The grass is not greener on the other side. I used to work for the world’s largest power tool company. We had microcontroller companies pounding down our door because we would request quotes for half million to 1 million quantity pricing. Once these companies get your high quantity business the support drops because they are moving on to the next company. In the mean time, we are porting our firmware to the next microcontroller manufacturer who is offering more chip for the same amount of money. This cycle just repeats itself. We started with Zilog, then Microchip and now TI. It is all about business in the end.
This issue, although not new, seems to have gotten worse. I worked for a company, that was essentially a startup in electronics ~35 years ago, and made medical electronics. Our volumes were quite low back then and it was very hard to get samples and sometimes, even if we offered to pay for the part, we could not get a few for prototyping or testing. Thank goodness for DigiKey and Mouser. When I departed the company in 2009, our sales exceeded $800,000,000.00 and suppliers were quite interested in providing us with samples. What is even worse is getting samples of magnetic materials and bobbins.
Companies are focused on sales now, not in the future. But they don’t realize that all large growth comes from small customers not large. Not all small customers will thrive, but a few will. But the biggest growth will come from customers who are kids now and will eventually turn into the engineers 10 years from now and spec in the parts from the company that supported their hobby today.
When I sense a sales rep doesn’t want to cooperate, e.g. after I truthfully answered the "what’s the volume" question, I make it as point to end the phone conversation first. It gives me great pleasure to hang up on uncooperative sales reps.
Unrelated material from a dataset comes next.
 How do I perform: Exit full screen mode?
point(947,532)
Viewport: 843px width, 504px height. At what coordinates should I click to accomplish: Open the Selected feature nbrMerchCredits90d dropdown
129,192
It is nothing personal? Yeah, sure.
If you were into warehousing, you would be afraid to stock one of these low volume chips. The customer can change their mind at any moment and not want the part. The person or organization that runs the warehouse has inventory that sits around for years, years and years and never gets paid for it. It is money invested that never gets returned. Your profit sits in the warehouse and nobody buys the product. Talk to people in warehousing and they will tell you what has been sitting around for 10-15 years if the owner hasn’t thrown it out already.